A Curious Phenomenon

From my old blog, courtesy The Wayback Machine:

I have been blogging for close to two years now. What I've noticed during that time is while I've made new friends through the endeavor, several of my long-time fellow travelers in life's journey have drifted away. One of whom in particular—a guy I've known nearly a quarter century—has all but vanished, and I'm starting to wonder if it's because of something I've written along the way. Blogging's semi-anonymity has allowed me to voice thoughts that even my closest confidants may not have known I was mulling.

This raises a fundamental question. Isn't it better to have people love you for who you really are, other than for who they think you are?

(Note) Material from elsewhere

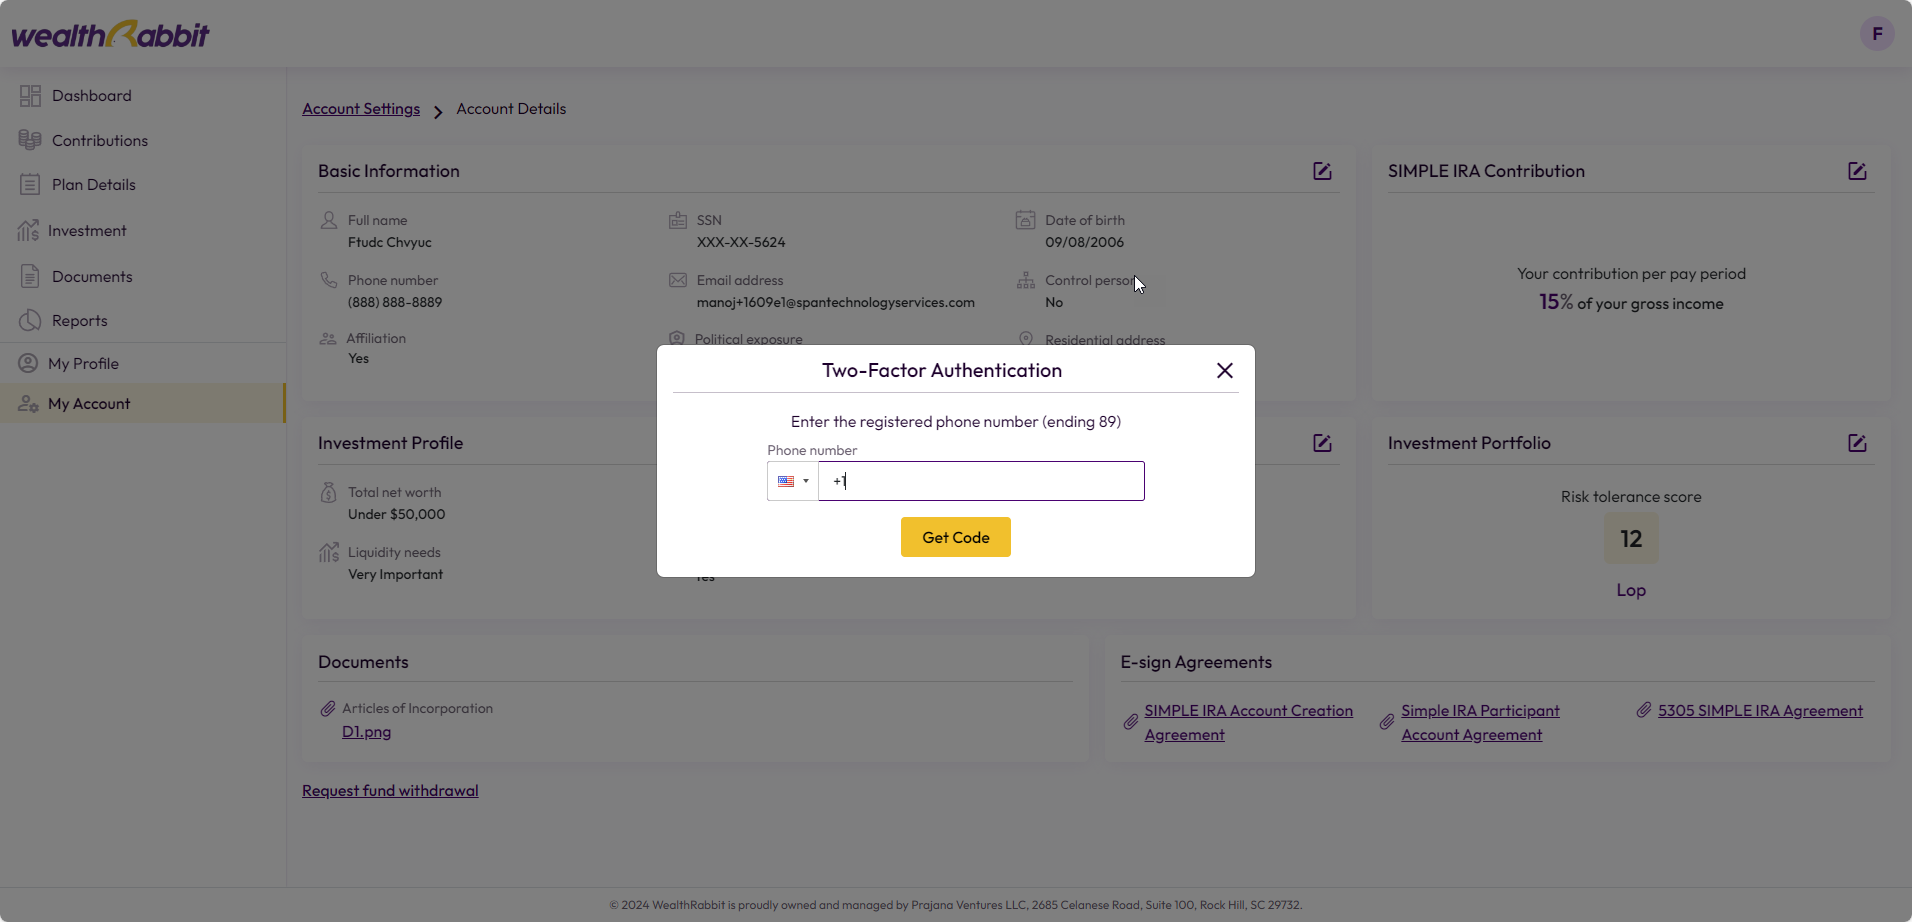This screenshot has height=922, width=1912.
Task: Click Investment Portfolio edit icon
Action: [1857, 443]
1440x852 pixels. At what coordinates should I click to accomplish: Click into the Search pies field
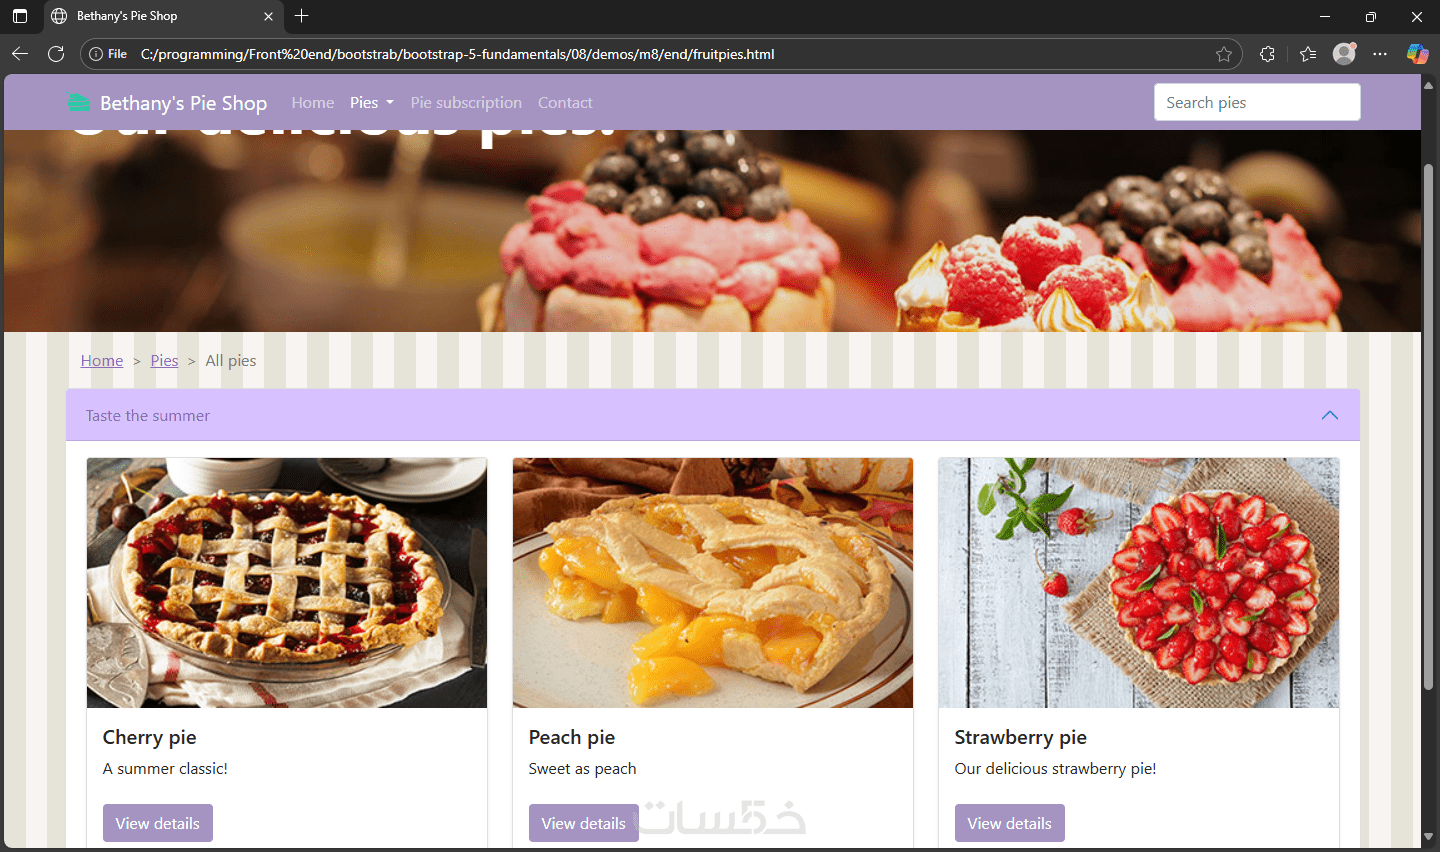click(1257, 102)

While not nearly as political as I am, I know my buddy has no love for George Bush, so I doubt that's the source of his withdrawl. The only other thing that may have caused this apparent chilling of our friendship are the writings about my increasing agnosticism. He's not a religious guy, but a very spiritually oriented one; something that initially drew us together and that we'd shared these many years. I still respect his New Age beliefs, but at this point in my life I'm just finding it impossible to ascribe to a philosophy that's become as rigid and entrenched as any other faith-based doctrine and offers no more proof of its validity than the fairy tales of traditional organized religion.

Before I started blogging, we'd chat or email each other several times a week, and I always felt welcome visiting. But over the last year or so (along with my posts examining my crumbling faith in New Age thought), all my emails seem to vanish into a black hole, never to be answered. (His excuse is that he gets so much spam he doesn't even bother opening his email, despite my attempts to show him how to filter it out at his ISP before it ever reaches Outlook). So I've just given up emailing him altogether. At some point you just reach the point where you think, "Why bother?"

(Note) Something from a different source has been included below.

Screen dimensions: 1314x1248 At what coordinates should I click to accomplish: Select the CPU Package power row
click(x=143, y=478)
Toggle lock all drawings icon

I no longer feel like I can just call and come down for the weekend like I'd been doing for years. It seems he always has houseguests, or previous plans, or the planets aren't in proper alignment. The last time I was in the neighborhood, the ex and I just dropped in on him (we did call first), and neither of us exactly got the warm fuzzies while we were there. And don't get me started on him coming here. It's been over a year and a half since he's been up to Phoenix. His excuse is that his back bothers him. It's not like going to San Francisco, for Chrissake.

So I'm kind of at a loss. I have a feeling he's dealing with some demons of his own, but he hasn't shared any of it with me, and when I've asked if everything was okay he said it was. I'm not losing sleep over it, but it concerns me that a friendship I thought I would take to the grave with me may be coming to an end after having survived and flourished nearly twenty-five years.

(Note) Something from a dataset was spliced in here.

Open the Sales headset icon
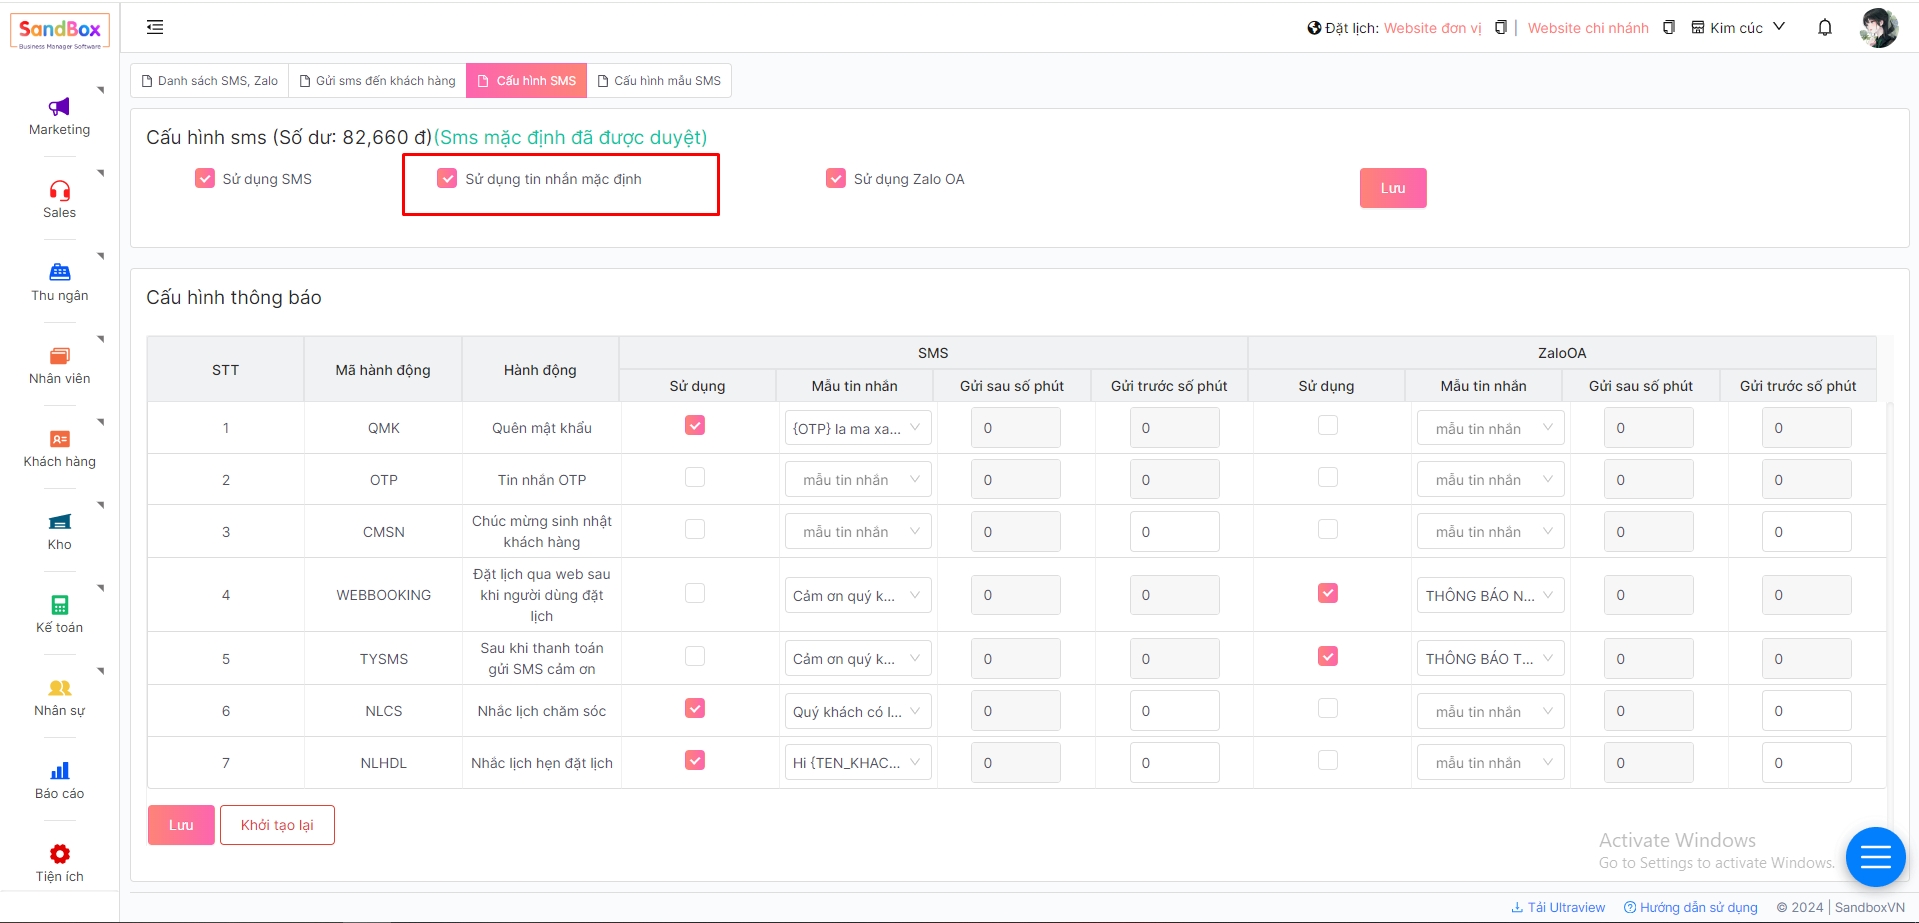[59, 191]
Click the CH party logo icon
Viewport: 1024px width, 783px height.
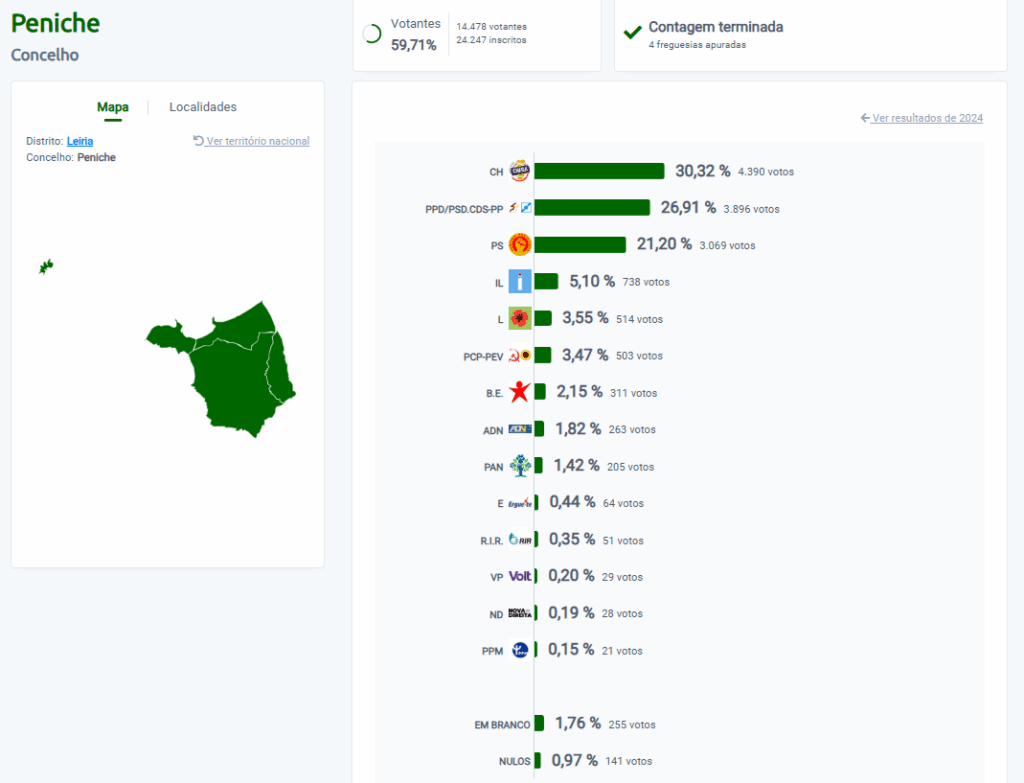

Amazingly, nothing has changed with this particular friend since I wrote this eight years ago. During the years Ben and I were in Denver, my friend and I spoke once on the phone—and I was the one who initiated the call.

Still, I've kept him up to date via a change of address card regarding our return to Phoenix, and have thought many times about calling him, but as I wrote initially, I'm really starting to wonder, "Why bother?"

4 Replies to “A Curious Phenomenon”

  1. It is sad seeing people diminish and disappear in the rearview mirror. Keep in mind this is because you are going forward and they are not. It is sad but it happens.

  2. As I have grown older, and I believe wiser, I know that we all change, and who we were twenty five years ago is not the same person we are today. This is just the way I see it. Well, enough of that. If you and Ben ever want to knock on our door you are welcome any time.

  3. I can tell you from personal experience, some people, as they get older, disengage from life.

  4. I can both empathize and sympathize. It is difficult to watch, or be aware of, a friendship deteriorate, whether it's sudden, rapid or drawn out process. Unlike you, I once fell into great frustration, depression, anger or hurt when such things happened. Now, more like you, I react much less intensely, wonder about it, but mostly take the "why bother" attitude. Relationships are not solo acts….when you realize you're the only one standing on the stage, it's time to gracefully take a bow, close the curtain, and exit, stage left.